It is common knowledge that exercise is important for all of us to have a healthy body and mind. However, with age, we can not maintain the same exercise regimen that we once did when we were younger. There are certain easy exercises for the elderly helping them to improve their body flexibility, balance, coordination.

A sedentary lifestyle encourages the loss of bone mass and since a long time, the medical fraternity is recommending us that we can prevent bone loss through a calcium-rich diet and some regular activity, including weight-bearing exercises. Those people with existing osteoporosis can also benefit from mild exercises because exercising regularly not only reduce the rate of bone loss, it reduces the risk of fractures and also preserves the remaining bone tissue. But overly vigorous exercise in the elderly can actually counteract their goals.

Any exercise program for the elderly should be undertaken with a doctor or physical therapist of advice and guidance and should be initiated slowly. People who have suffered a stroke often are coping with limited mobility, balance challenges, and having to re-learn everyday movements. They often rarely heavily on their vision to maintain balance. Such patients can benefit by performing certain balance exercises with eyes closed or in darkness, or use a moving focal point during which they can engage inner ear and limbs. It is possible to create different balance challenges for them by altering the inputs to one of their senses.

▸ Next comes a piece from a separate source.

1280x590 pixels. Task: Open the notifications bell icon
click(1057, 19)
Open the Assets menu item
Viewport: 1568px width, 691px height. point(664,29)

Problems of mobility in seniors can be dealt with some chair exercises. An advantage of such exercises is that they can be performed while being seated while at home in your favorite armchair. Getting into and out of the separated position can be a challenge for seniors as it requires strength and balance without the use of hands. Such chair exercises are recommended for seniors whose mobility is good.

Finally, it does make sense to allow the elderly to stay in safe surroundings as most fall injuries are caused by falls on the same level, rather than falls down the stairs. We can start by improving lighting throughout the home or their living quarters. To make living areas safer for them we need to remove any tripping hazards like clutter in walkways and throw-rugs and try to install non-slip mats in the bathtub and on shower floors.Grab bars and handrails can be installed where necessary like in the toilets, showers, tubs, stairways and so on to avoid sudden falls. After all, prevention is better than cure!